▶ [Yönerge] Okuma metninde "Küçükken ne olmak isterdiniz?" sözleriyle başlayan paragrafı, ana bilgilerini koruyarak daha kısa bir biçimde yeniden yazın.

▶ [Okuma metni]
▼
İlk adım özne siz değilsiniz. Özne çocuğunuz. Tam da bu nedenle mesleği o seçecek ve biz ancak yol arkadaşı olabiliriz. Peki bu adım ne zaman atılır? Kaç yaşındayken? Aslında çocukluk yaşlarından itibaren mesleğin temelleri şekillenmeye başlar. Ancak liseye geçiş dönemi bu konuda kritiktir. Türkiye TEOG isimli ve çocukları ergenlik döneminde bunalıma sokan bir yarışı içinde.Evlatları 13 ya da 14 yaş civarında olan ebeveynler bilir. Türkiye sözde Akademik başarıyı tetikleyen ve aynı seviyede çocukları aynı okullarda toplamaya çalışan (ne demekse?) bir sistemle boğuşuyor. İşte tam da bu yüzden okul tercihlerinde bilinçli olmak daha da elzem hale geldi.
Küçükken ne olmak isterdiniz? Bir düşünün. Futbolcu mu, astronot mu, bilim adamı mı? İtfaiyeci mi? Adı her ne olursa olsun aslında içimizde belki de genetik kodumuzda gizli bir ihtiyaç vardır: Kendini ifade etme ihtiyacı… Çocuklarımıza meslek seçiminde yol arkadaşlığı edebilmek adına bir ebeveyn ve bir eğitmen olarak nacizane sizlerle birkaç önerimi paylaşmak isterim.
1- Tutkuyu keşfedin.
▲
▶ [Kayıtlı veriler]
▼
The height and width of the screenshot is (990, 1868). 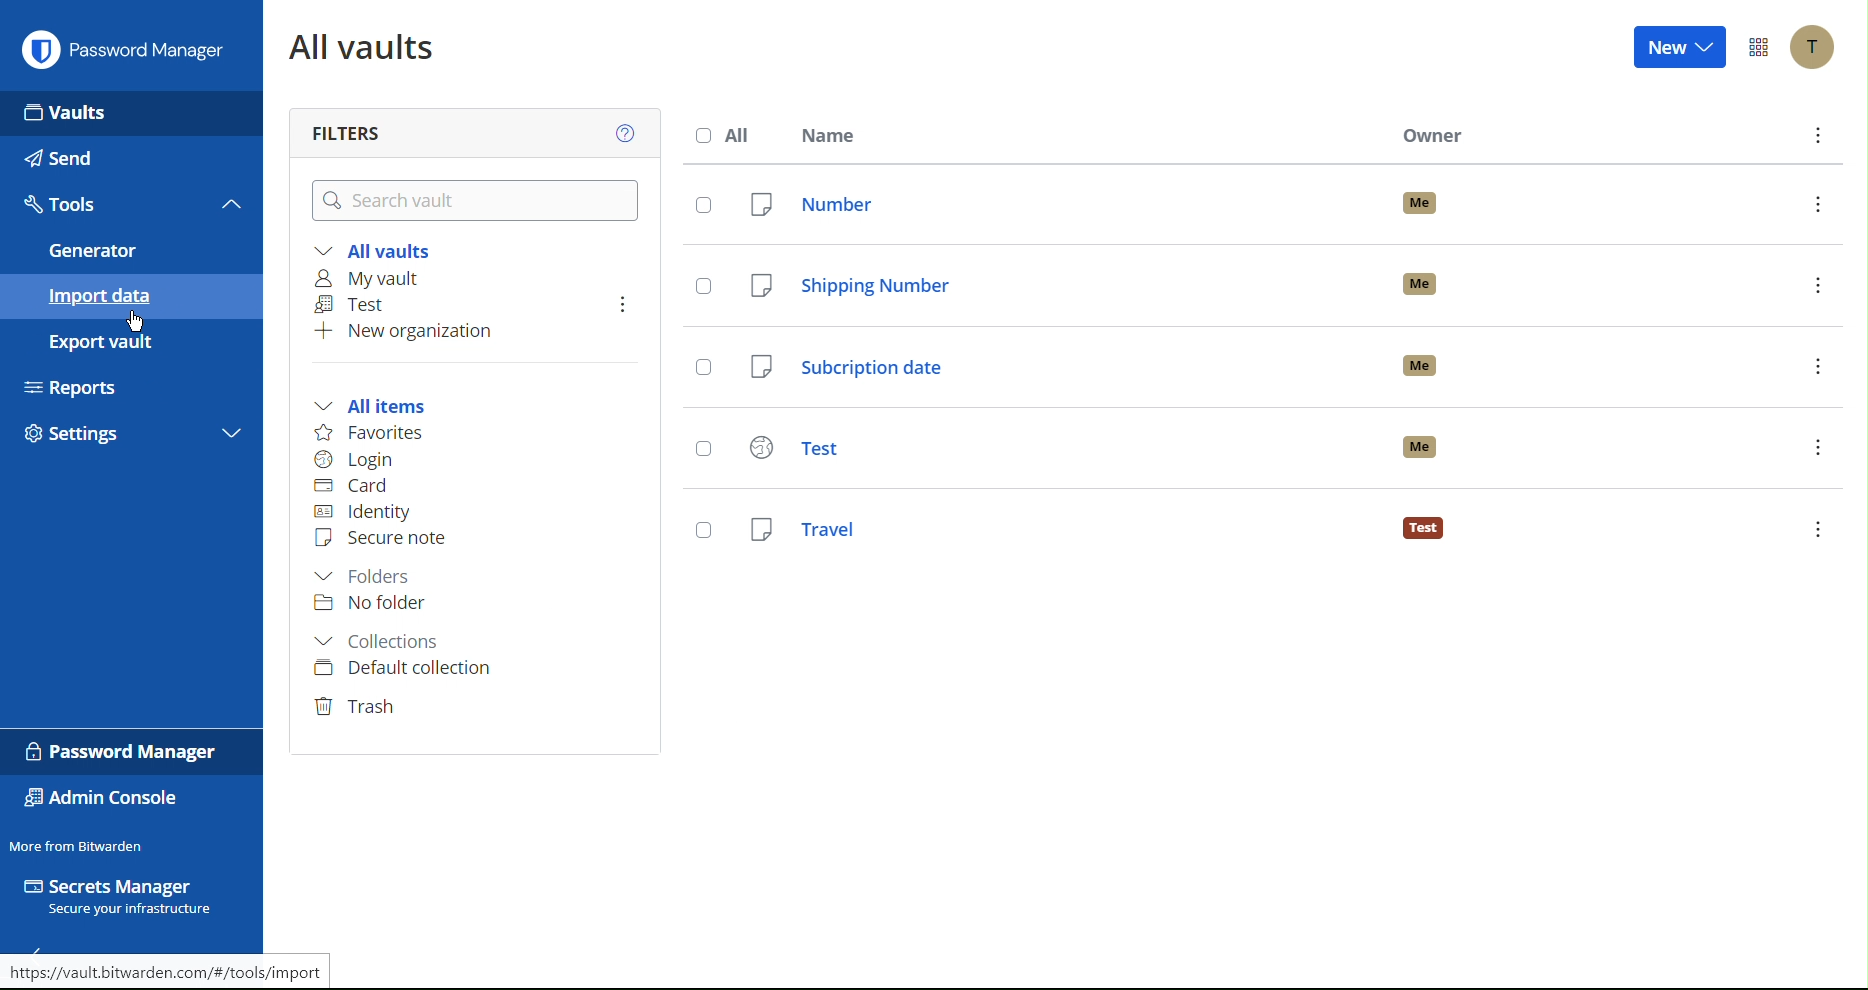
▲
▶ [Alıştırmanın yanıtı] Okur, çocukken futbolcu, astronot, bilim adamı ya da itfaiyeci gibi hangi mesleği istediğini düşünmeye çağrılıyor. Hangi meslek olursa olsun, içimizde belki genetik kodumuzda gizli bir kendini ifade etme ihtiyacı bulunduğu belirtiliyor. Yazar, bir ebeveyn ve eğitmen olarak çocuklara meslek seçiminde yol arkadaşlığı edebilmek için birkaç öneri paylaşmak istiyor.